Manhattan Institute published a report entitled Keeping Score: How New York Can Encourage Value-Based Health Care Competition. The article presents the findings of the Manhattan Institute’s case study of New York hospital competition and its effects on commercial payers and patients. After analyzing hospital competition within the state, the Manhattan Institute found three main results: (1) hospital mergers typically result in higher healthcare prices and little improvement in overall quality; (2) those in favor of greater hospital size ignore the fact that many benefits of hospital mergers are actually due to managerial quality and not hospital size; and (3) regulators should employ various methods of competition enforcement—and antitrust litigation should only be one of these tools. The authors urge New York policymakers to consider these findings as they continue to reform New York’s healthcare system.
U.S. HEALTHCARE SYSTEM, GENERALLY
The Commonwealth Fund published an article entitled Better Health Care: A Way Forward wherein David Blumenthal, M.D., President of the Commonwealth Fund, identifies and explains three ways in which he thinks the United States can improve its healthcare system. First, he argues for the broadening of Medicaid to additional states, diversifying the Medicaid population, and maintaining individual mandates. Second, he posits, that the United States must move from a fee-for-service reimbursement system to an ACO and bundled care system. He also argues that this will include finding a way to “control” prescription drug cost. Finally, he argues, that improved quality (e.g., simplified ways to measure healthcare quality, electronic medical records, etc.) is necessary.
The New England Journal of Medicine published an article detailing and analyzing Open Payments Data, from 2013 and 2014, in its article entitled The Physician Payments Sunshine Act-Two Years of the Open Payments Program.
The Italian Antitrust Review published an article on Competition in Procurement Markets: The Case of Medical Devices in Europe. This article analyzes aspects of the European Union’s (EU) Procurement Directives system (which is premised on bidding), its effect on competition in the EU, and its application to the EU’s medical device industry.

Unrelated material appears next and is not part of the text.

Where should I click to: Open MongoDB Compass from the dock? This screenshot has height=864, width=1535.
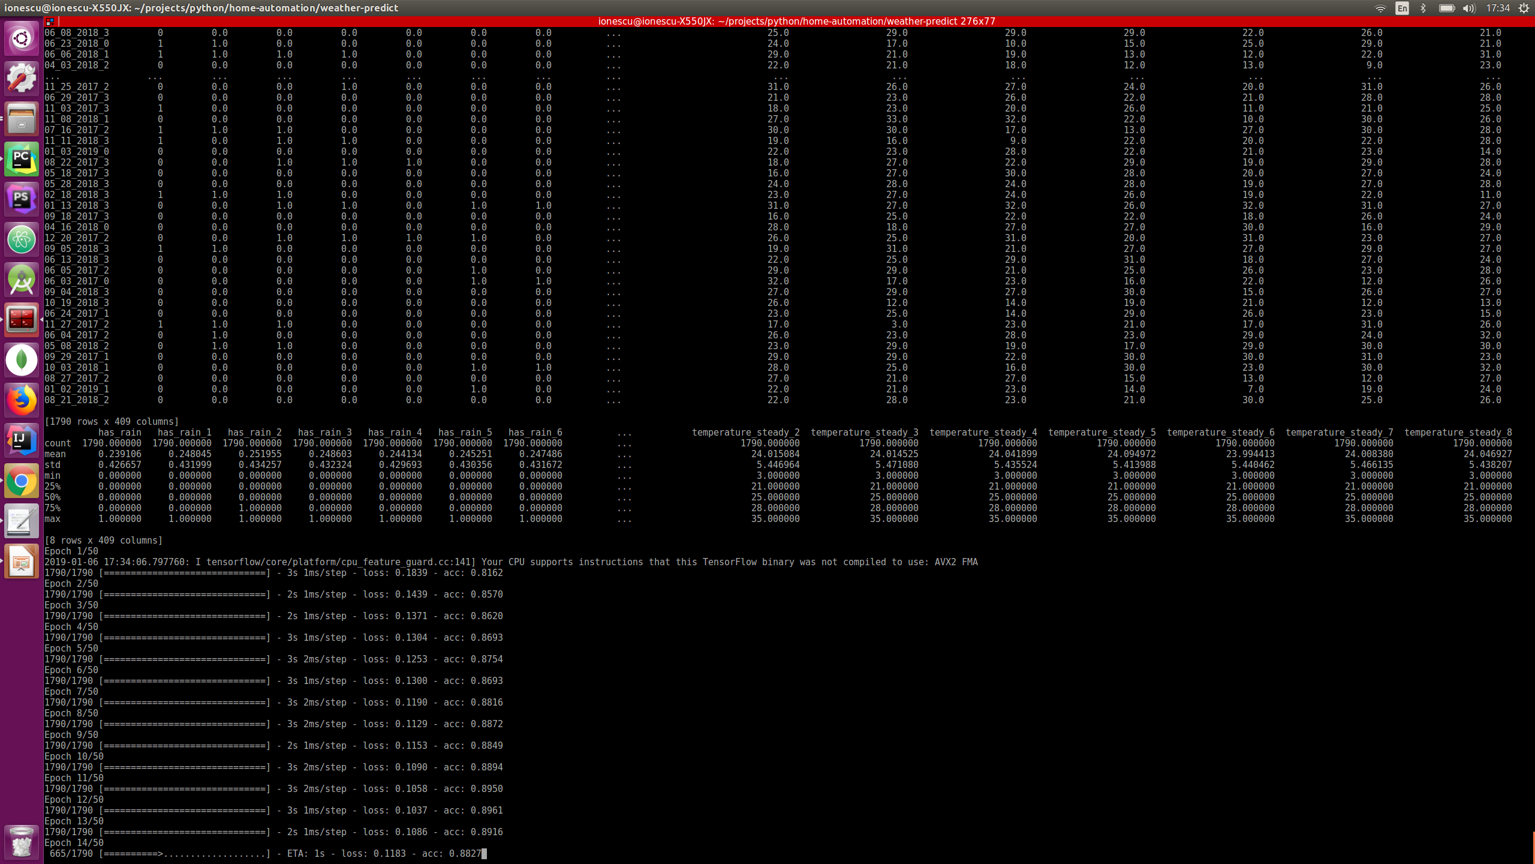click(21, 359)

PLOS One published an article on the Impact of Market Competition on Continuity of Care and Hospital Admissions for Asthmatic Children: A Longitudinal Analysis of Nationwide Health insurance Data 2009-2013 in South Korea. The authors concluded that market competition reduces continuity of care and that decreased continuity of care, in South Korea’s healthcare system, was associated with higher odds ratio for hospital admissions. Then, the Asia Pacific Journal of Social Work and Development published an article entitled Does market competition facilitate resident-centered care among nursing home? A comparative analysis—another healthcare study carried out in South Korea. In this article, the authors examined the impact of competition on both non-profit and for-profit, resident-centered nursing homes. They found that competition is positively associated with non-profit resident-centered care but not with for-profit homes.